_What this task involves_
Omit all pictures and transcribe only the lines in the entries below that run from the line with "Click the save floppy disk icon" through the line with "Task: Click the Statement of Accounts heading".

_Data for this task_
....................

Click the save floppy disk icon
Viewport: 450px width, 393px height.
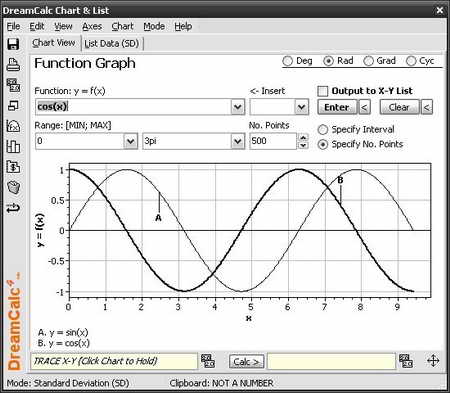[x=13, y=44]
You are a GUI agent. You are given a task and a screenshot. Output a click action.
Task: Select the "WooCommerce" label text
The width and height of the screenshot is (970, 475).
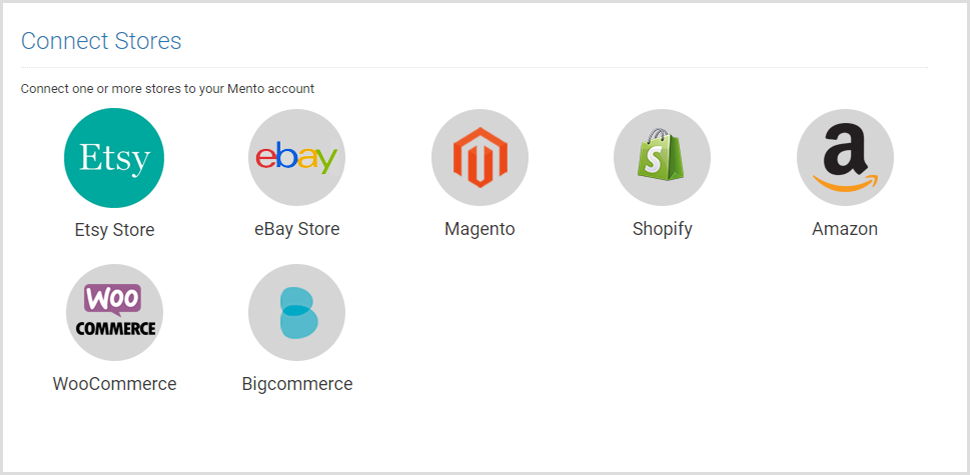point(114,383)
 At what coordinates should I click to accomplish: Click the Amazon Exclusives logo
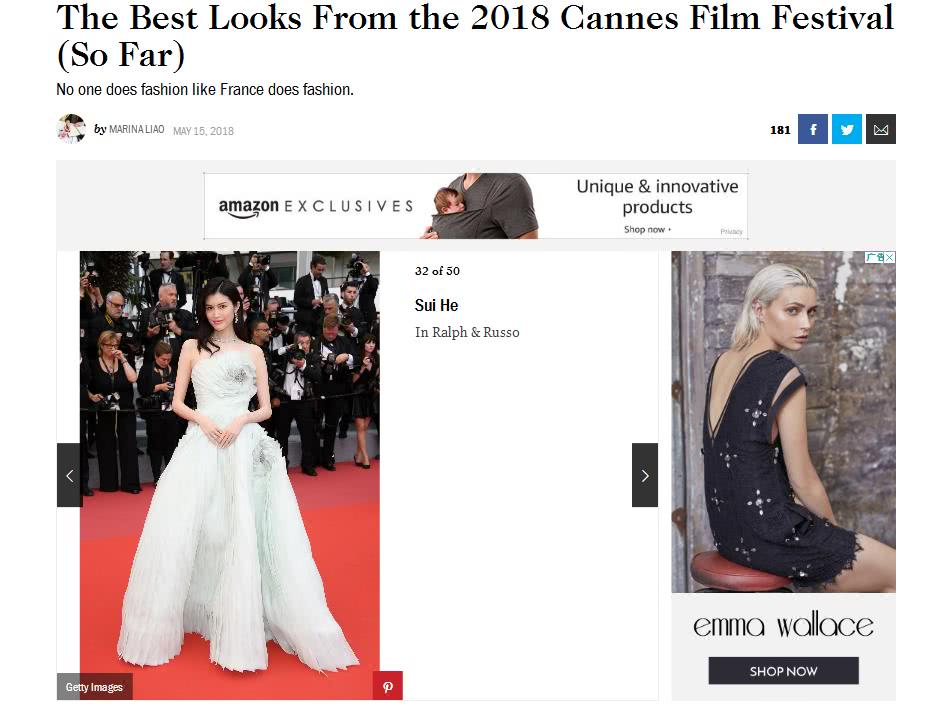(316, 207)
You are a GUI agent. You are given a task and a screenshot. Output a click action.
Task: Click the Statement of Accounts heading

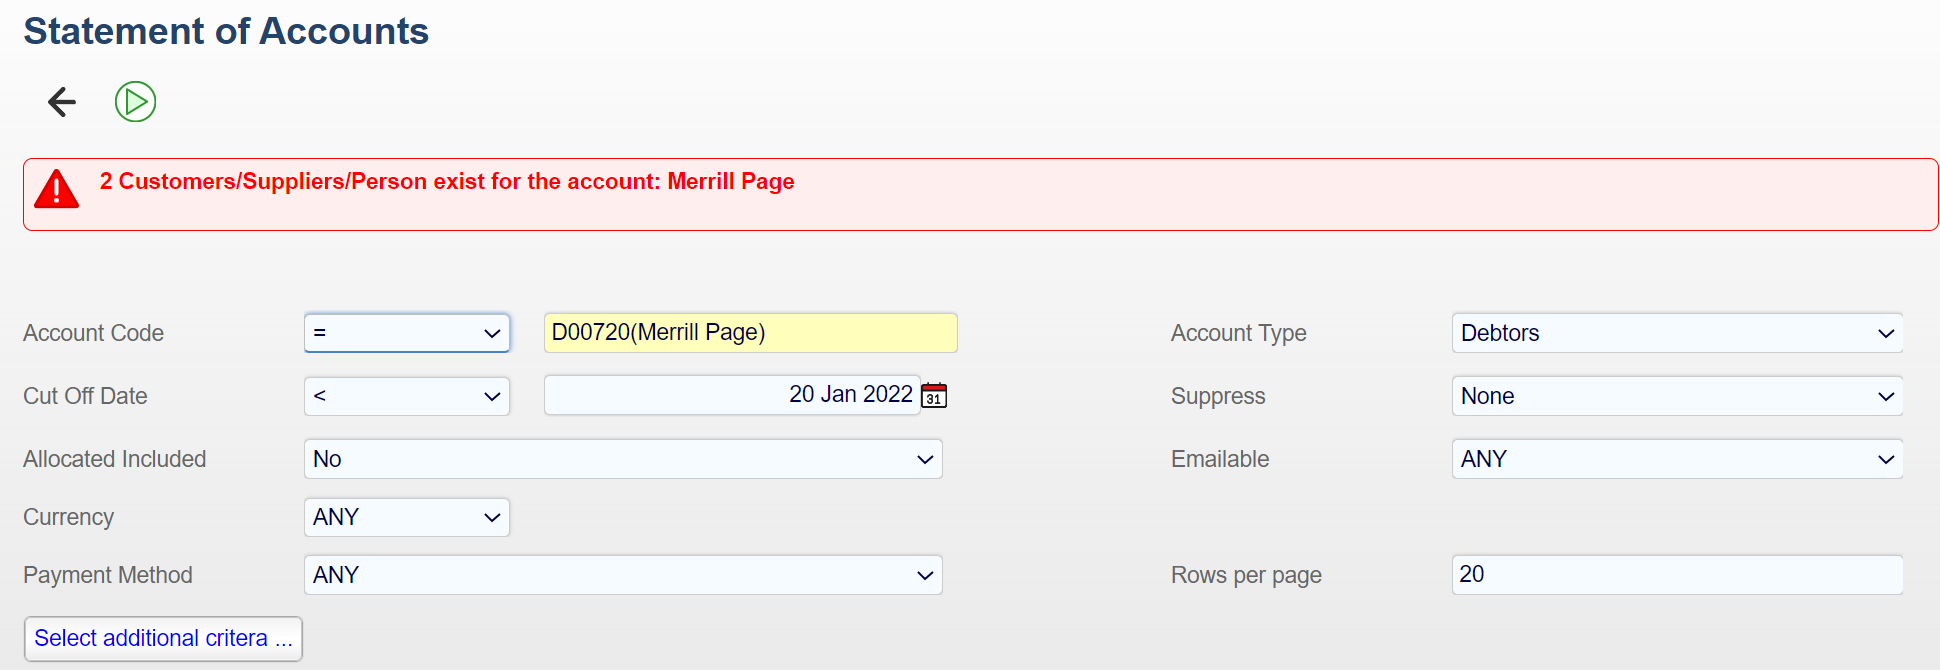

....................

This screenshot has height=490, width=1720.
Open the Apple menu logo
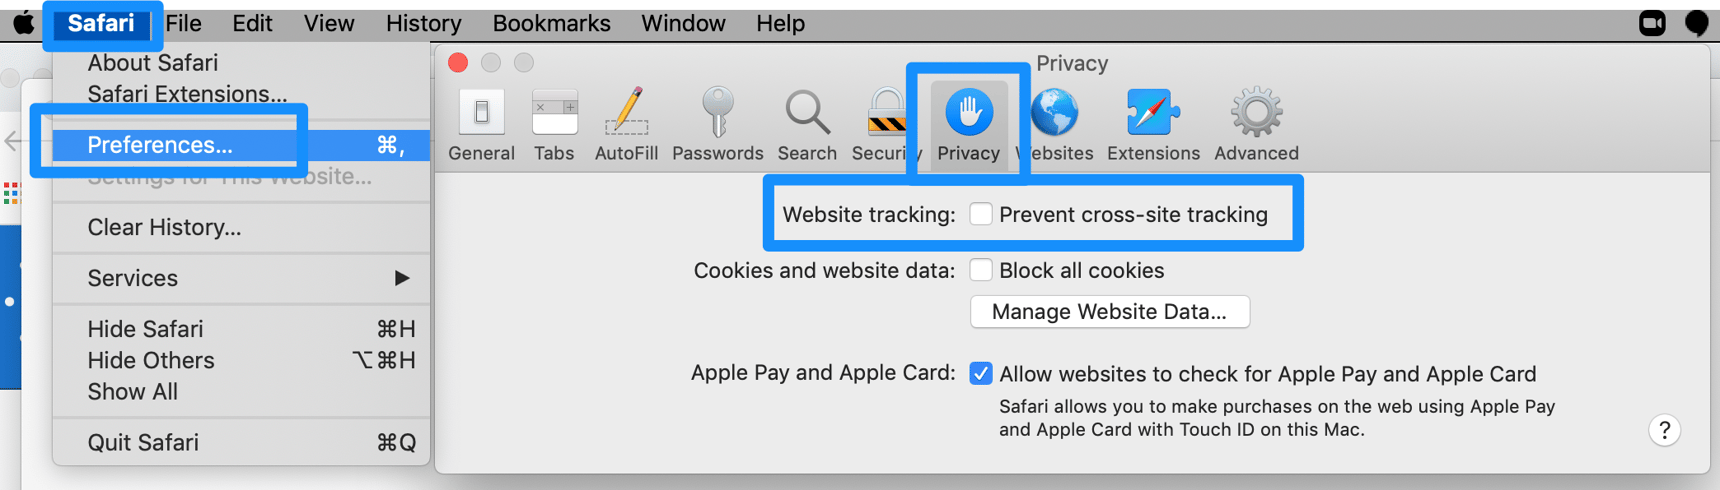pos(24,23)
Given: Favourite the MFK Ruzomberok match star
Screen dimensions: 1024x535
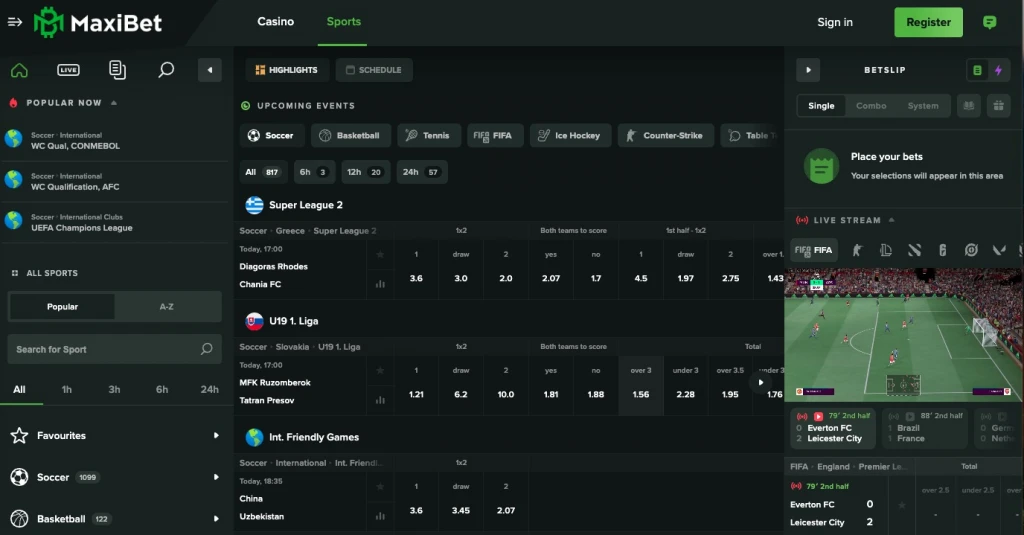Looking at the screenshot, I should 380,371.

....................

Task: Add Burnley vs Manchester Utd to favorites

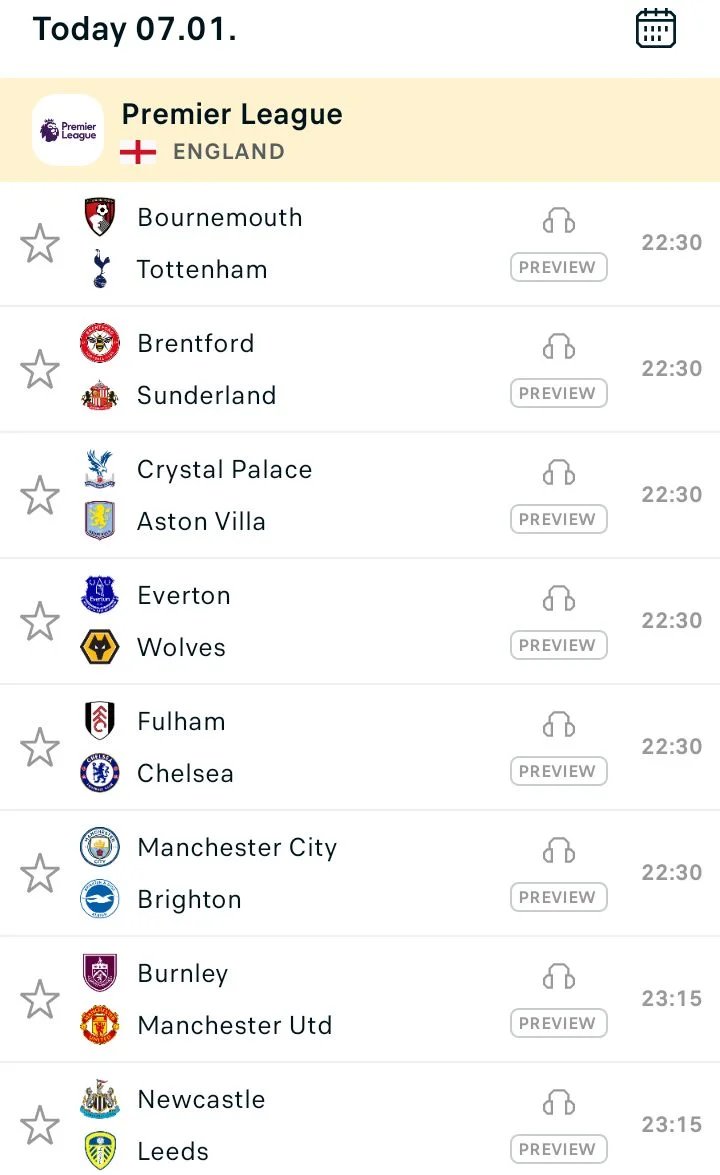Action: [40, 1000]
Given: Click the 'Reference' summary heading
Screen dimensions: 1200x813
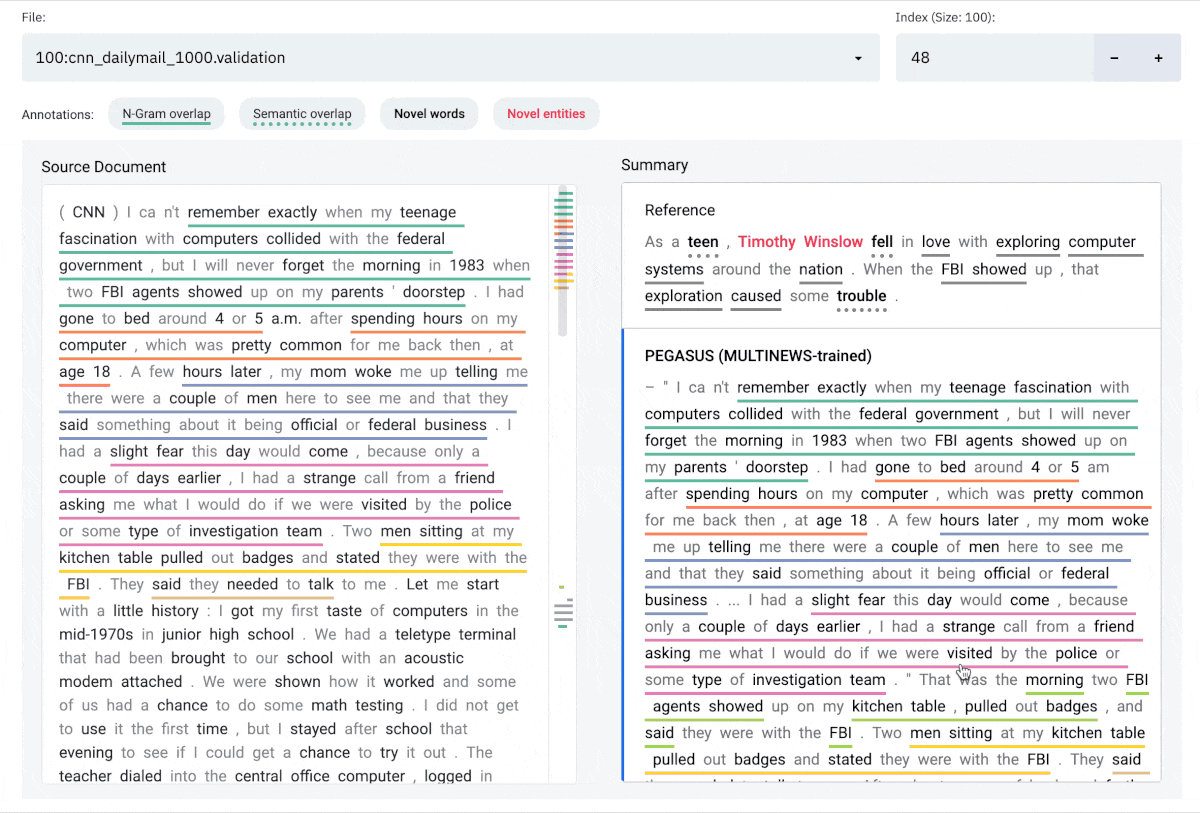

....................

_Answer for the task_
Click the save floppy disk icon
Viewport: 450px width, 393px height.
[x=13, y=44]
You are a GUI agent. You are given a task and a screenshot. Output a click action.
Task: Select the "WooCommerce" label text
The width and height of the screenshot is (970, 475).
point(114,383)
 At what coordinates should I click to accomplish: Click the Amazon Exclusives logo
(316, 207)
You are a GUI agent. You are given a task and a screenshot. Output a click action.
Task: Click the Statement of Accounts heading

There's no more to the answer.